"Tribute to Armand Marco"

Par Véronique Donnat

La Lettre AFC n°262

En juillet 1985, lorsqu’Armand Marco prend le relais de Raoul Coutard, à la direction de la photographie de L’Aube, de Miklós Jancsó, personne ne pouvait alors imaginer la destinée malheureuse du film produit par Evelyne July, d’après le roman éponyme d’Elie Wiesel.

Tourné en partie à La Ciotat, en partie en Israël, présenté en compétition à la 36e Berlinale, en février 1986, jamais sorti, ce film opère comme une ronde dans le couloir de la nuit la plus violente qui soit : celle qui précède une double exécution. 1946. La Haganah affronte les Britanniques. La création de l’état d’Israël est en marche. Un officier anglais et un jeune sioniste vont mourir.

-*-*-

## Consigne donnée 1
Selon l'hommage à Armand Marco, en quels lieux le film L'Aube a-t-il été tourné ?
## Consigne donnée 2
Prolongez l'hommage à Armand Marco en reprenant le fil après sa dernière phrase.
Les enregistrements n'interviennent pas ici.

## Informations affichées
-*-*-

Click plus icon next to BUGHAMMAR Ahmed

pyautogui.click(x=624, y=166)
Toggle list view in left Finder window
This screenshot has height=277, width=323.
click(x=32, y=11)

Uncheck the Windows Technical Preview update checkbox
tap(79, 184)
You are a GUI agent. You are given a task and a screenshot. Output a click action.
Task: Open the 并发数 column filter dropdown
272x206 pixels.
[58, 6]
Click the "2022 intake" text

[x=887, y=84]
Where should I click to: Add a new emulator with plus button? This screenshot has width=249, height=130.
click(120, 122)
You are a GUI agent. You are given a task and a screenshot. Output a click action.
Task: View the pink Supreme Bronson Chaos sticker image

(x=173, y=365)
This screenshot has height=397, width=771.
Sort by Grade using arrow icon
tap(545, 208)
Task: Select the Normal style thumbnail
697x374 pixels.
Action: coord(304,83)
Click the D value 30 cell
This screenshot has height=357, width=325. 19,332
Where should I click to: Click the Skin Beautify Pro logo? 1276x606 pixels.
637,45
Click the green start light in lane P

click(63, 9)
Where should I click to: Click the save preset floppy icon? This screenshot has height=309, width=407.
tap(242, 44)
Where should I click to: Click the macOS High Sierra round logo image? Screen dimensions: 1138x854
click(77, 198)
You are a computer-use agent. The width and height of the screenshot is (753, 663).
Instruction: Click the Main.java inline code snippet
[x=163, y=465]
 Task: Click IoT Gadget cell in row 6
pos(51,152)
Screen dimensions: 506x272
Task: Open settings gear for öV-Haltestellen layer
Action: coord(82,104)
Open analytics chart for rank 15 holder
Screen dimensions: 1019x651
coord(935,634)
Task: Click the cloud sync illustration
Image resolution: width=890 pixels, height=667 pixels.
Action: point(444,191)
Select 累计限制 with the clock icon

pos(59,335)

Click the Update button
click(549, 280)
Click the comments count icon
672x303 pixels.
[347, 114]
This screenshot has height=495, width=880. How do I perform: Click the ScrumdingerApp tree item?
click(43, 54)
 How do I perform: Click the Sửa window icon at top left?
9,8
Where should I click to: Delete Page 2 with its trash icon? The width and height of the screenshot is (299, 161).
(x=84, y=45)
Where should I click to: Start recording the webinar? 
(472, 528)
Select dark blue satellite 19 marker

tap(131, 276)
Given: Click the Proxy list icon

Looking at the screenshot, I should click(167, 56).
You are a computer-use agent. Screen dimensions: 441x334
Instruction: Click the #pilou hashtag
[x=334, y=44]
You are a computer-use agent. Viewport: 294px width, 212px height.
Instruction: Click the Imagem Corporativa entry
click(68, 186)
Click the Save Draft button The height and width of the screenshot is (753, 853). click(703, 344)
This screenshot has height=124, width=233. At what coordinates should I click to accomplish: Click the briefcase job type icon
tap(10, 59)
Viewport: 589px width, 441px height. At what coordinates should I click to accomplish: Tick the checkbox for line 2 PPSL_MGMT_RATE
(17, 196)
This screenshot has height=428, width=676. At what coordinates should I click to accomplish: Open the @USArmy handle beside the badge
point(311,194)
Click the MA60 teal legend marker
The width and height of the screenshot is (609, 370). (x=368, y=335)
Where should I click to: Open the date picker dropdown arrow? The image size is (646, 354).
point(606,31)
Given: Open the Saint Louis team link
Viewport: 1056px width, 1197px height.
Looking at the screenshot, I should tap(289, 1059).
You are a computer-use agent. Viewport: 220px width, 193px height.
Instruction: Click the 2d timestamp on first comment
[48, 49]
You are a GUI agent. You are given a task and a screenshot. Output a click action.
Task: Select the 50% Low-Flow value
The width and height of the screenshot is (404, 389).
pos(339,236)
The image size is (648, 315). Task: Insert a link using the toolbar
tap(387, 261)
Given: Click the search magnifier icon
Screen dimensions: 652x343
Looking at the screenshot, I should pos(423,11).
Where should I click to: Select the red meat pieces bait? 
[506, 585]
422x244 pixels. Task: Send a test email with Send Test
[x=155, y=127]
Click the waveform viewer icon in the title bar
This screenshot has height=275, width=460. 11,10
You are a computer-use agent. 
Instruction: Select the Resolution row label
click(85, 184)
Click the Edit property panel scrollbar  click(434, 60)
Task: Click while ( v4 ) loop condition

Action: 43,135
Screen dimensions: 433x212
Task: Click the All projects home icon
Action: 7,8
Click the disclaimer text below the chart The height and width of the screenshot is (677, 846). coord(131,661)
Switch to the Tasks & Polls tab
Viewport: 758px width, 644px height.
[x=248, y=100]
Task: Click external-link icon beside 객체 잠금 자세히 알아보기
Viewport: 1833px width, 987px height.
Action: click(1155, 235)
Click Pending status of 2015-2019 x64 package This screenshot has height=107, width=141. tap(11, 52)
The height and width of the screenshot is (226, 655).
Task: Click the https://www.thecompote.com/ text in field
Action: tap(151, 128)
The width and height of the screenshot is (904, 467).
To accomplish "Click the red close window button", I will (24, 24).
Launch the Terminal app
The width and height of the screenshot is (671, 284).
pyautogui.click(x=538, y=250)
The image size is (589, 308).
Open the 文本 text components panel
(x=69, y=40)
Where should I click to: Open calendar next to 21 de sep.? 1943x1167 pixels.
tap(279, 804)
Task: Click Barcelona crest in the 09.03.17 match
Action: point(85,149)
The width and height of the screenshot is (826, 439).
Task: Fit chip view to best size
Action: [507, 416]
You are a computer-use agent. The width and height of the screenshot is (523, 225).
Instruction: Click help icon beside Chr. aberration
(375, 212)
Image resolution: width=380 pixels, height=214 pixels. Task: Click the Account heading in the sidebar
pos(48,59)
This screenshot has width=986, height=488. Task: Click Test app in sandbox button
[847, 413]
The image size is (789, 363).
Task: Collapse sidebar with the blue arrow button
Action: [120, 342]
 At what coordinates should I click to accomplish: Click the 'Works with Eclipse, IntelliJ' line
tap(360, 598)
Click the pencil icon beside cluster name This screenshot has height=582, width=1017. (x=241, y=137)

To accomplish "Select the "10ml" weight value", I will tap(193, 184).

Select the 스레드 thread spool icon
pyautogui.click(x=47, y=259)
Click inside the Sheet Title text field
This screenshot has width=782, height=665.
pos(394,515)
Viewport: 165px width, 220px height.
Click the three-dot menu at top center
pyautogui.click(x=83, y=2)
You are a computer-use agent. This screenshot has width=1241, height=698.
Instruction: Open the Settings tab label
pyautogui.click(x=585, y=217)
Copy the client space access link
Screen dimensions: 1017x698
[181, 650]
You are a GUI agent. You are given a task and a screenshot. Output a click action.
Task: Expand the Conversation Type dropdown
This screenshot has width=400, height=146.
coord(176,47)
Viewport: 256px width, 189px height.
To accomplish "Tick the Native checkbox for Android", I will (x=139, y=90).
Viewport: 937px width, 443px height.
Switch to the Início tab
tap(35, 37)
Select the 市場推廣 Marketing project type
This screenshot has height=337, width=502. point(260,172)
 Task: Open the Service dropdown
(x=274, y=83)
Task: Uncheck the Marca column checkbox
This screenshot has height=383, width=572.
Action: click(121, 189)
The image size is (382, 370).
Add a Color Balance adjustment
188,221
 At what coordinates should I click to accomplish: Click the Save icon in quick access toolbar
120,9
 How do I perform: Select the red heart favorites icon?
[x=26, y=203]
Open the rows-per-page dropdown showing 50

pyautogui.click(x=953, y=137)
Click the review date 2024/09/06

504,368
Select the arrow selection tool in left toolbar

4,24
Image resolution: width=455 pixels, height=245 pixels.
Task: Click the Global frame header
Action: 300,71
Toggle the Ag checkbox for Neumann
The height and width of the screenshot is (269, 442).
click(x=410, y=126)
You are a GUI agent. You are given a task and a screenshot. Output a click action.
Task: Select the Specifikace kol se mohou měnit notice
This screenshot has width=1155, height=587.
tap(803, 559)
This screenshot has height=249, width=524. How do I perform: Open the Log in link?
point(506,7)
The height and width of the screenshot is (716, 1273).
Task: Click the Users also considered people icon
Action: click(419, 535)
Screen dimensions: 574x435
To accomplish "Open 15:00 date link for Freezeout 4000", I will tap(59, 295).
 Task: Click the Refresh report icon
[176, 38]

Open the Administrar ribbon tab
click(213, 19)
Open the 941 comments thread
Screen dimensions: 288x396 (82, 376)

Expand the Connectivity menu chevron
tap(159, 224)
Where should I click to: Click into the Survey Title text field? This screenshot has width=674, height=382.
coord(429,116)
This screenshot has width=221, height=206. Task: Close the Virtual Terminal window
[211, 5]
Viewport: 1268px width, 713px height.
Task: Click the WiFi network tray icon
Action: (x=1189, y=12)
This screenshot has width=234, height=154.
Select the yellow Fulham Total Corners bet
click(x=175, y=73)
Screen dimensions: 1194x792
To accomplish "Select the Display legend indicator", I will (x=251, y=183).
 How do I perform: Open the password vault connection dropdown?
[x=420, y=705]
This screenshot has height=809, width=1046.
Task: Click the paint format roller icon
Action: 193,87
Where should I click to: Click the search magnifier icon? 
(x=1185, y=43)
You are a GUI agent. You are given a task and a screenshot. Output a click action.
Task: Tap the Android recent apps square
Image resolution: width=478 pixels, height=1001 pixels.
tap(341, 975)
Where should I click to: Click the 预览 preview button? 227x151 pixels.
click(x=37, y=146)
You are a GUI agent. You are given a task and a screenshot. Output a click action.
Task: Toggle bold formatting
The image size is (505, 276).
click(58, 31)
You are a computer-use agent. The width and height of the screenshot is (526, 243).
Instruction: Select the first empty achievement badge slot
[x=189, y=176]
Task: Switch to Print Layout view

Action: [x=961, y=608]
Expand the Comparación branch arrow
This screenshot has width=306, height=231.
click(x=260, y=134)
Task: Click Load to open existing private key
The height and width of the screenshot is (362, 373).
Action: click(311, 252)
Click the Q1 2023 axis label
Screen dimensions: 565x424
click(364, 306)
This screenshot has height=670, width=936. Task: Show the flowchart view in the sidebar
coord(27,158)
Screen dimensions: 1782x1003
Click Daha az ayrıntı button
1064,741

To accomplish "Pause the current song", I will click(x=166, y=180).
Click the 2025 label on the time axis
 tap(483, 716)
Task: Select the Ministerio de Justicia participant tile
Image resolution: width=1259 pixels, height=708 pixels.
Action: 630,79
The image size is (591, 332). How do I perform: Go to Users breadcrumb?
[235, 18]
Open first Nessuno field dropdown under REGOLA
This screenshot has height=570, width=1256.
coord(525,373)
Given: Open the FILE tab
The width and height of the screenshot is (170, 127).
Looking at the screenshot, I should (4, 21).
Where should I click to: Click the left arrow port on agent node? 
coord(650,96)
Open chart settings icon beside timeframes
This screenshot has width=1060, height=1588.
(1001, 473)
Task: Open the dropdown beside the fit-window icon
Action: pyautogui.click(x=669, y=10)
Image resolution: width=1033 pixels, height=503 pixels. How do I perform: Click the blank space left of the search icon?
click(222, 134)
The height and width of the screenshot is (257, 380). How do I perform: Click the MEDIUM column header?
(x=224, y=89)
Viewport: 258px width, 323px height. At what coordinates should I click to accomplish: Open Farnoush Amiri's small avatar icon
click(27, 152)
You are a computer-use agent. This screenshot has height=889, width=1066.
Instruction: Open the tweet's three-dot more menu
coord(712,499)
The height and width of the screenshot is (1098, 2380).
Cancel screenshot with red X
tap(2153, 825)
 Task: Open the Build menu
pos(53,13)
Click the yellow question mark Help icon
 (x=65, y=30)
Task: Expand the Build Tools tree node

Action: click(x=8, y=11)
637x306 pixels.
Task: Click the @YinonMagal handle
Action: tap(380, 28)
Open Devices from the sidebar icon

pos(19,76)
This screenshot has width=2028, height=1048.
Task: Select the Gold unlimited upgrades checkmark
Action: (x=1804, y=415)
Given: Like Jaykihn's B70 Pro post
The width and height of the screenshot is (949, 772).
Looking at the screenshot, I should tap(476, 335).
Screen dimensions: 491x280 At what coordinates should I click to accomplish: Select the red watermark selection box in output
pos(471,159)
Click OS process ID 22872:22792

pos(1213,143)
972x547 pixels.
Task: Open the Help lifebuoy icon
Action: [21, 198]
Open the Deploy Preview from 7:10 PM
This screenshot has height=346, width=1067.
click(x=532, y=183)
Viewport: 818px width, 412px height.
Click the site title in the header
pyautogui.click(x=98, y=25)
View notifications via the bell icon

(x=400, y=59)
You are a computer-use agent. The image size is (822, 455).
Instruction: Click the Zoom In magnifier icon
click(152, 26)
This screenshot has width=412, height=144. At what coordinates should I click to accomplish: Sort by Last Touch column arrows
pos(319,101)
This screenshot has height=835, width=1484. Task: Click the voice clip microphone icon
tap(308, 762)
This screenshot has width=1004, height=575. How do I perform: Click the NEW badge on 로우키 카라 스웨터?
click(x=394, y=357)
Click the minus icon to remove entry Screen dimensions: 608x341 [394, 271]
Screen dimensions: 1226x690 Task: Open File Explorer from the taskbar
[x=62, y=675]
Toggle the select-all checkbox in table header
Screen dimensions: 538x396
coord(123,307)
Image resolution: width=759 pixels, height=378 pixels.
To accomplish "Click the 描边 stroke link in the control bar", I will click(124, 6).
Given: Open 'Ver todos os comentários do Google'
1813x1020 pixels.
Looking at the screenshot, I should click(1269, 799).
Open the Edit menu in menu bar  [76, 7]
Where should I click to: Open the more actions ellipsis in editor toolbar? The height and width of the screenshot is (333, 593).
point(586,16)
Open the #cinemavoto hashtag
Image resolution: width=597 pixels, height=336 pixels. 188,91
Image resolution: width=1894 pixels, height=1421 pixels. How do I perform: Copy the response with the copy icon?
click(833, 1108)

-*-*-

## Production de l'exercice 1
Il a été tourné en partie à La Ciotat et en partie en Israël.

## Production de l'exercice 2
Pour incarner ce huis clos, préalable infernal à l’action, à l’émancipation, Miklós Jancsó utilise comme à son habitude le langage de la chorégraphie, le langage des corps, leur souplesse, leur plasticité. Les acteurs de L’Aube seront donc apolliniens, magnifiques : Redjep Mitrovitsa, Michael York, Christine Boisson, Philippe Léotard, Serge Avedikian… Armand Marco, aidé de Nyika Jancsó au cadre, saisit à La Ciotat la sensualité insolente du cinéma de Miklós Jancsó. Il y apporte aussi une certaine douceur, une forme de retenue, insaisissable, en creux.

En 1985, au mitan de sa carrière, Armand Marco signait là une image de toute beauté. L’Andalou, le Méditerranéen gagnait ainsi le panthéon hongrois, aux côtés de deux directeurs de la photographie complices de Miklós Jancsó, Tamas Somlo et Janos Kende.

L’Aube a été projeté en novembre dernier à la Cinémathèque française, lors d’une rétrospective consacrée à Miklós Jancsó. La copie – la meilleure, dit-on – c’est Armand Marco qui l’avait préservée contre l’oubli. Nonobstant un journaliste suisse avançait encore cet automne que le film avait disparu… Le film, invisible certes, était devenu un objet culte.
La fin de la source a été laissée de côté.